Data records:

_ _ _

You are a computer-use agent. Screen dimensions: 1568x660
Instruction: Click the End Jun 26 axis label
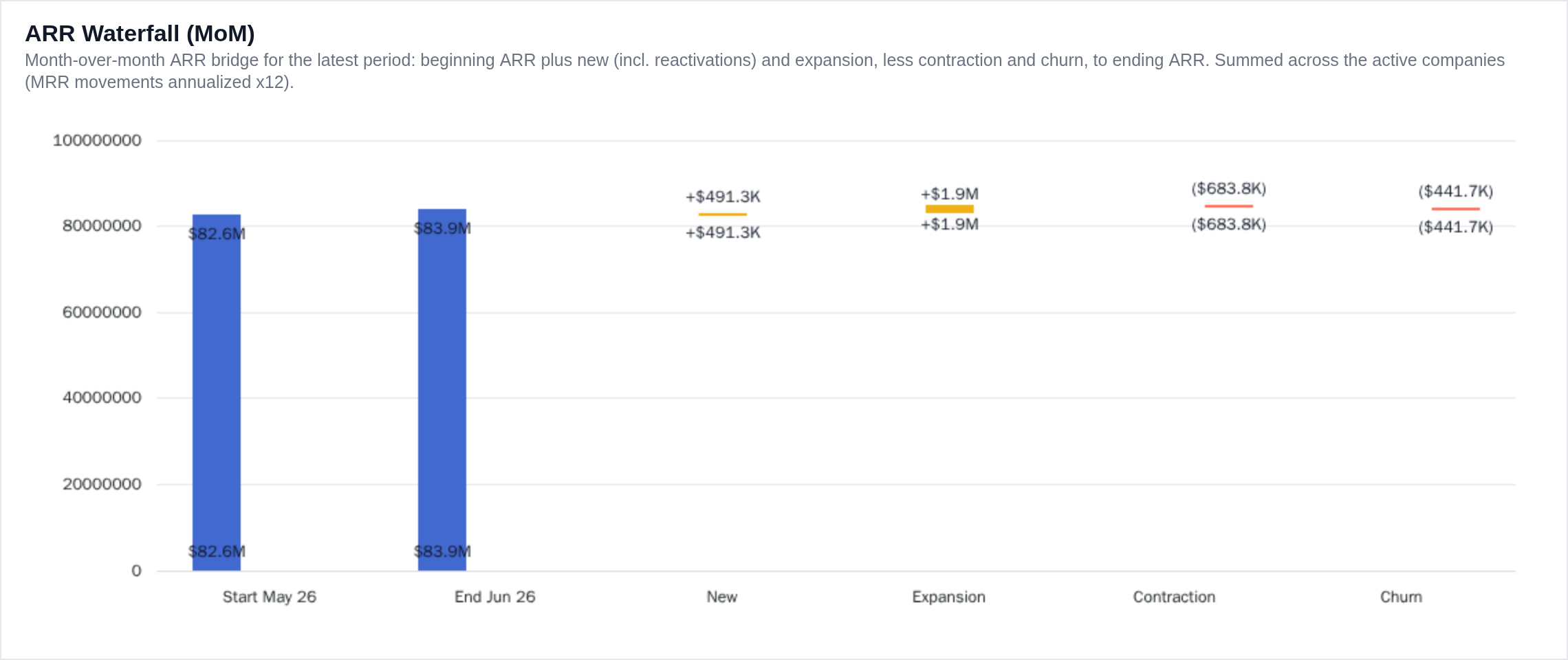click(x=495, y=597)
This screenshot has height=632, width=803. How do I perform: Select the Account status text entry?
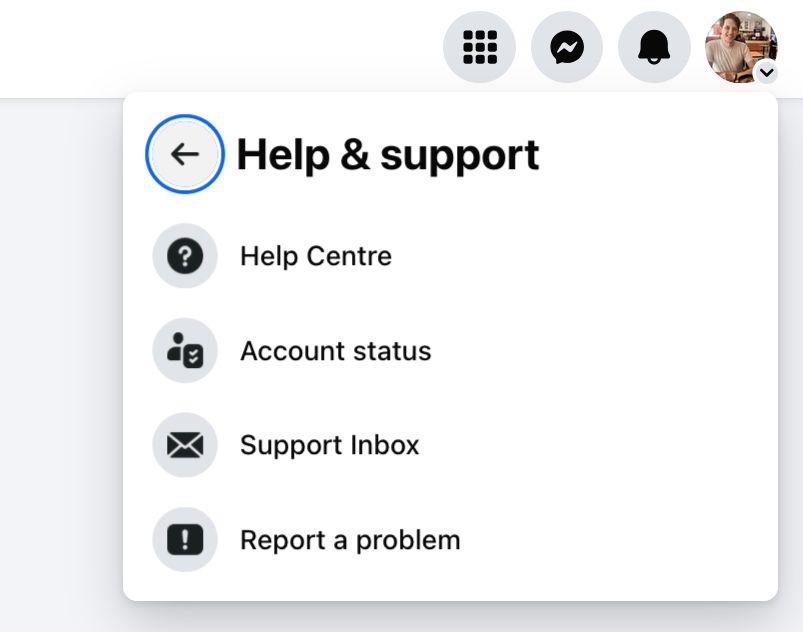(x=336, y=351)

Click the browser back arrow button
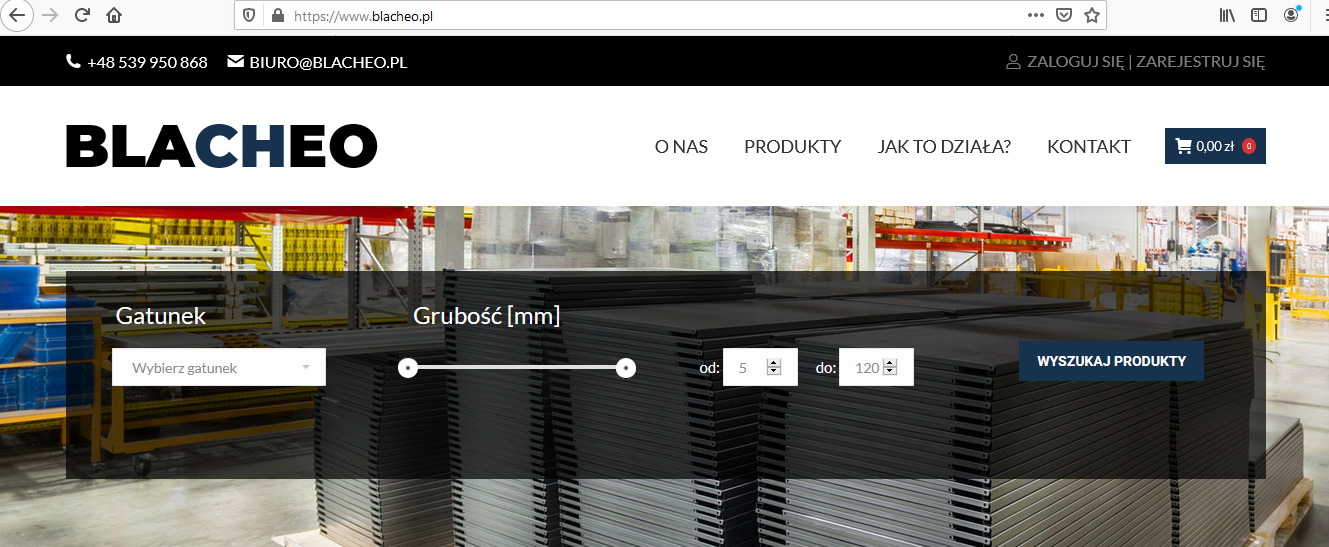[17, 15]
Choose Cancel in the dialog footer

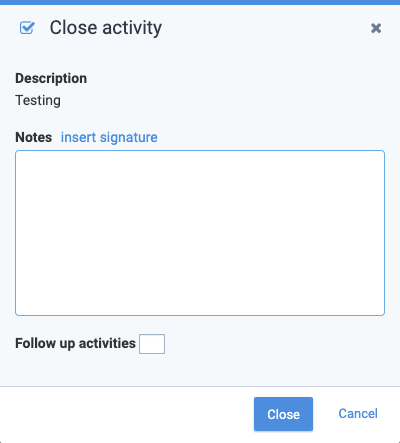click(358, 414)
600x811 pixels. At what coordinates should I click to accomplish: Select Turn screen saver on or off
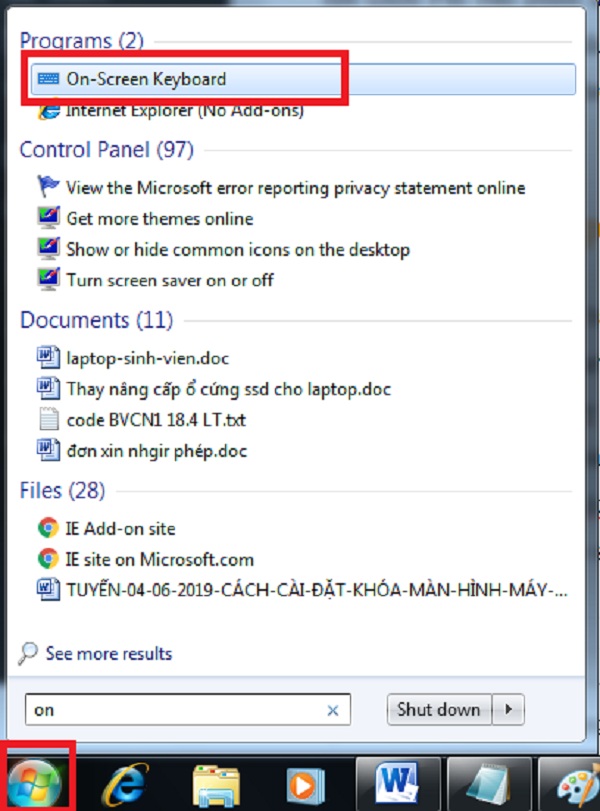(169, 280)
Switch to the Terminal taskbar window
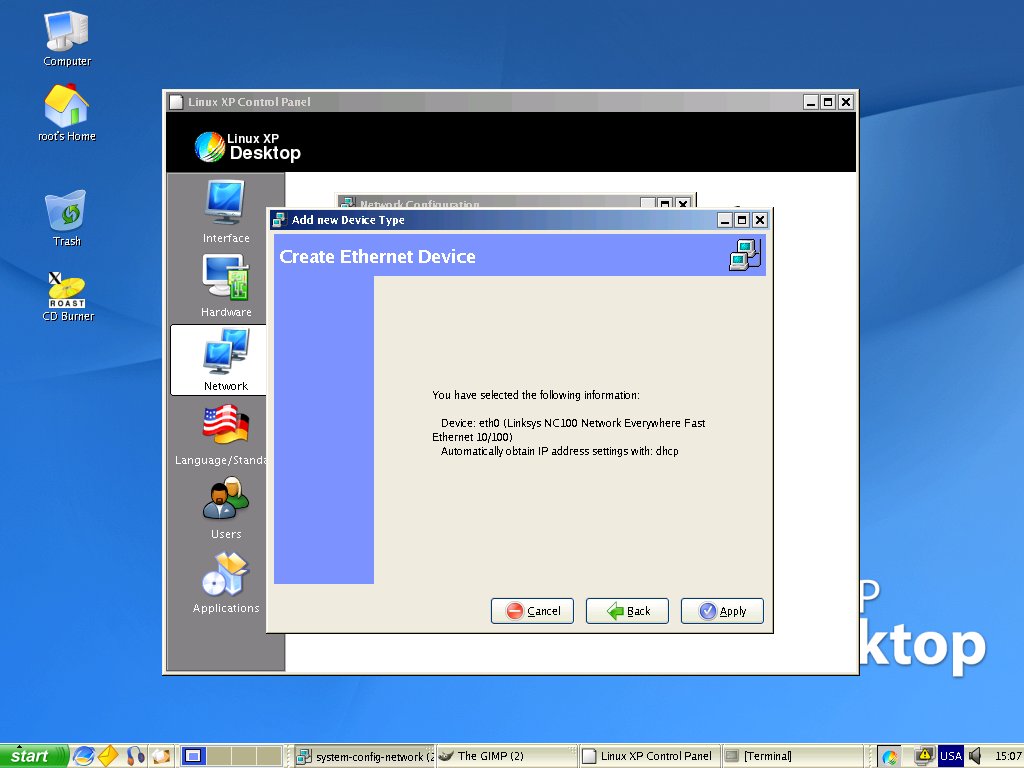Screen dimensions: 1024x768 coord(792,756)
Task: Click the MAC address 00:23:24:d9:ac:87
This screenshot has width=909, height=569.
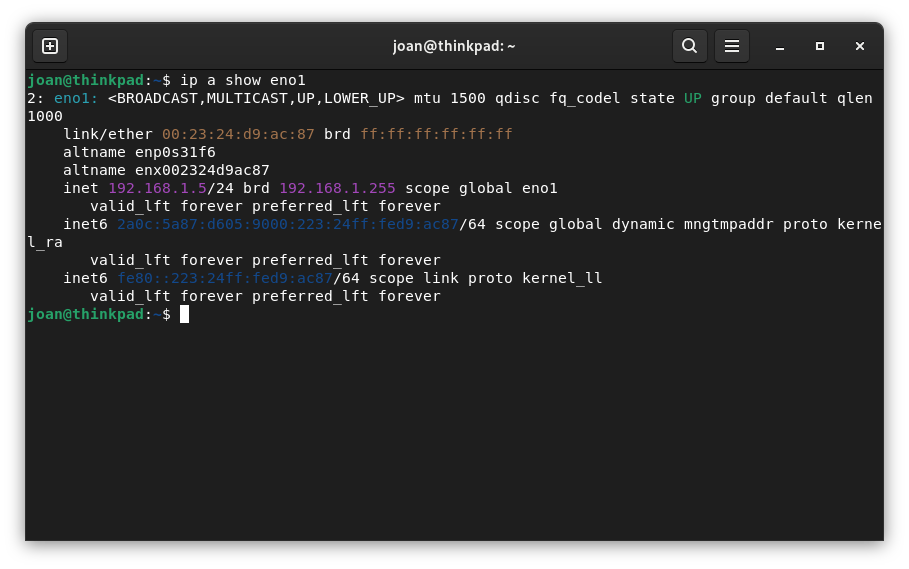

_ _ _

PROBLEM TO SOLVE:
Your output should be exactly the lines of the records above from the one with "Task: Click the MAC address 00:23:24:d9:ac:87" through the last, both ends included, with pictures excluded.

ANSWER BELOW:
Task: Click the MAC address 00:23:24:d9:ac:87
This screenshot has width=909, height=569.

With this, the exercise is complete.